Bank holiday weekend, three days on a Scout leaders training camp. There’s nothing like sleeping in a tent, running around in a field, inventing impossible gadgets out of bits of wood tied up with string, playing silly games in the river (mobile phone in pocket; oops), and coming home smelling of campfire amongst other less mentionable flavours, to make me disproportionately pleased with myself. The site was fantastic; big eucalyptus plantation, with a grassy clearing in the middle for tents etc. and a tranquil river (until we arrived that is) running around the perimeter.
Today I drove to Obispo Trejo, a village some two and a half hours away, to visit the Latin Link short-termer who’s working in the children’s home there. A five hour round trip is really too far to develop a good mentoring relationship in my un-humble opinion, (unless of course either of the two parties doesn’t have anything better to do with their life) but she seems to be an easygoing and resilient type so I think we’ll figure it out. The home is run by an older couple from Buenos Aires who moved to Obispo Trejo to take on the leadership when they were newly weds, and are still there forty four years later. They are now taking more of a back-seat in terms of the day to day washing, cooking and wiping noses, and at the moment the house-mother figure is Miriam, who lives in the home with her own four children, as well as being the maternal first port of call for the other twenty residents. Her story isn’t mine to tell here, but to say that she is one of the people who Paul had in mind when he says “ever since I heard about your faith in the Lord Jesus and your love for all the saints, I have not stopped giving thanks for you, remembering you in my prayers” (Ephesians 1; I’m preaching on it on Sunday) She’s an inspirational lady.

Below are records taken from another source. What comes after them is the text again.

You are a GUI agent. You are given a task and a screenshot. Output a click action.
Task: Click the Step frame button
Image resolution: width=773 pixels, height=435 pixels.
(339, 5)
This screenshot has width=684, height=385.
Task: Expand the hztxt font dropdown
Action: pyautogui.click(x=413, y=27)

Joni is fascinated by batteries at the moment having received a couple of battery operated things for his birthday. Now he thinks that he can make any of his toys do anything he wants as long as he can find a hole to insert a battery into. He’s also decided that three weeks is more than long enough to wait between birthdays, hence yesterday he informed me that he needed a cake and a balloon and some more presents. It’s in my diary for eleven months time.